Hope you'll be able to recharge your batteries after the week you've had.  :hug:

General Discussion / Re: Physical Ailments with CPTSD
« on: April 25, 2015, 11:45:19 AM »
Yes, I definitely have some physical symptoms due to my CPTSD. My t explained to me that they are psychosomatic which apparently means that the symptoms are real but they don't originate in a physical disorder (when in doubt about any new symptoms, I'm advised to always check with my GP first to exclude any physical illnesses). It often manifests itself in the 'weakest link' of my body at the time (headaches, tummy/bowel problems....).

What works for me (tested, failed, tried again....) is a mixture of routine, eating habits that agree with me and exercising to help losen up my muscles. Exercising has an added bonus of serving as a flight response when needed (yay for that!) and keeping my weight under control.

Apart from that, I've mainly tried to change my attititude towards these kind of symptoms: "They might feel dangerous but they are not."; "I've done everything I can to help change the severity of the symptoms, I accept that I cannot avoid them altogether and that they will go away again."

(For me, the nausea for example is usually a sign that it's been too long since I've last eaten and a quick snack like a banana can prevent it from turning into something nastier. It took some time to figure that one out, as you can imagine...  :bigwink:)

But everyone is different so you'll probably have to learn to be more accurate in understanding how your body and mind interact and what triggers what in your case... It's really quite a journey CPTSD is making us take, isn't it?  :stars:

Sorry it took so long to respond to your post but I got triggered by the scene at the dinner table - too close for comfort. Your f should never have treated you like that - there is no excuse for it.  :hug:

Anyway, I identified that I was having fear of being hit or struck last night and it really threw me for a loop.  Nobody hits me now - my partner is not like that.  Maybe this came up because I am doing more work on my triggers and am more aware of stuff I once ignored or let go.  I was truly terrified while trying to sleep. 


Whatever triggered this fear was probably something that triggered the child JDog, not the resilient adult version of you who lives in a safe environment - so it was maybe something very basic like a smell or a certain shade of light - something intuitive that is not obvious to adults. At least that's what I noticed in my own recovery: my IC reacts to different triggers than adult me and needs to be comforted differently, as well (right now, I'm trying to sing lullabies to IC since she often gets triggered just before falling asleep).

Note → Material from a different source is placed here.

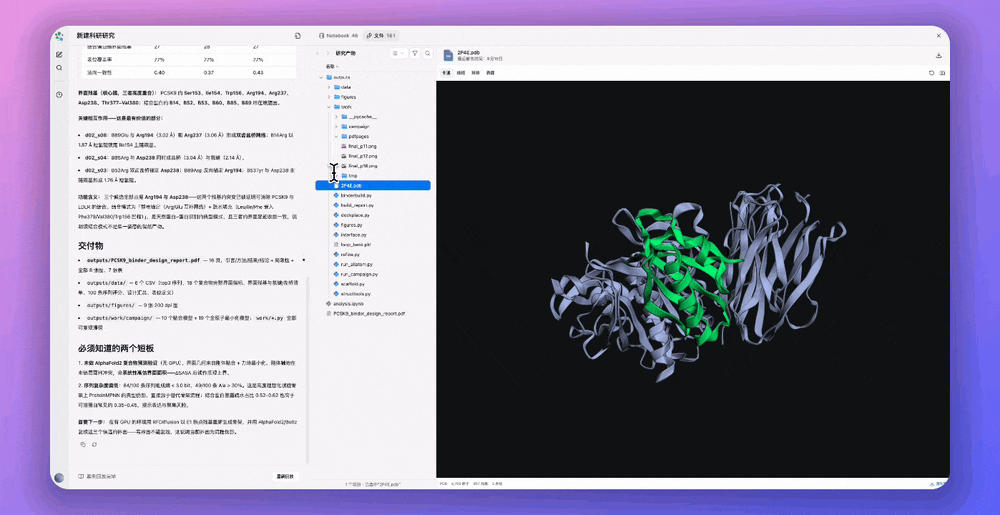This screenshot has width=1000, height=515.
Task: Download the 2P4E.pdb file
Action: [x=939, y=55]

I feel guilty because others sound as if they had much more to contend with, but what I have and what I feel are my own and if I am just more sensitive than someone else I guess that is ok.


I am very glad that you are not invalidating your own fear and hurt. Acknowledging and validating that our feelings and (re)actions were justified under the circumstances is so very important on our way to self acceptance and self love.

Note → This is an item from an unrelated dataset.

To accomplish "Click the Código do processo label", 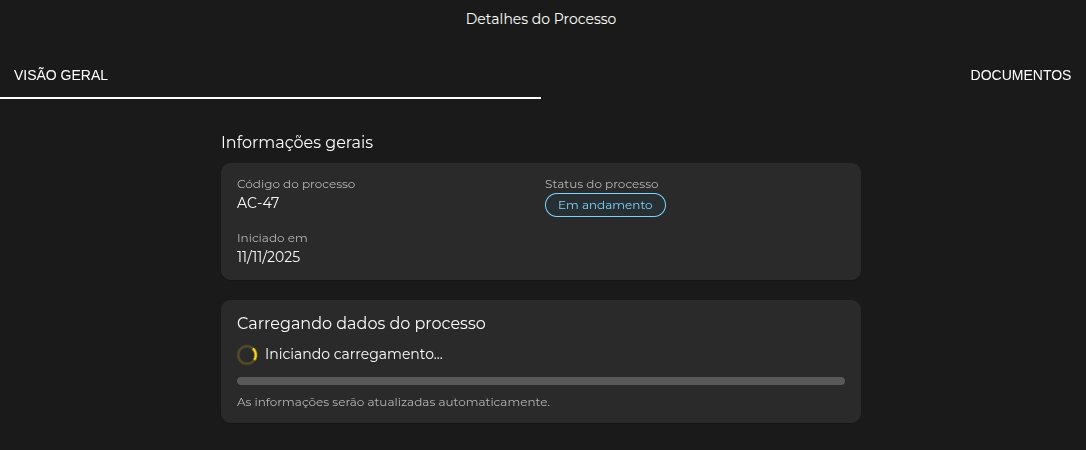I will click(296, 184).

I hope you're feeling better now and the fear and terror hasn't returned. Kudos to you!

Introductory Post / Re: Hi, I'm new here
« on: April 24, 2015, 07:20:19 AM »
Hello, Suzane,

nice to meet you on this forum!  :wave:

Your story resonates with me on many levels - especially the part where you say you minimized the level of abuse you've grown up with. That was my coping strategy, too, and I've bumped into it several times in my recovery process. It is very painful to admit, even to oneself.

I am glad you are in a safe place in your life now and have people who support you IRL.

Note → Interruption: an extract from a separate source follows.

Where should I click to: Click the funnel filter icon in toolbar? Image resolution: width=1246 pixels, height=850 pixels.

I hope you will find additional support and validation here. Again, welcome.  :hug:

Introductory Post / Re: Tell me if I fit in
« on: April 24, 2015, 07:10:01 AM »
Hi, farfromthetree,

nice to meet you on this forum!  :wave:

I'm glad you've found us and you're very welcome here.  :yes:

Have you had the time yet to check out Pete Walkers website about CPTSD yet?

His book "CPTSD - From Surviving to Thriving" is a great resource, as well.

On this forum, you might want to start in the "CPTSD and Us" section, since that's where we discuss the various symptoms (like anxiety, desaster thinking etc) and ways/strategies that help us deal with them.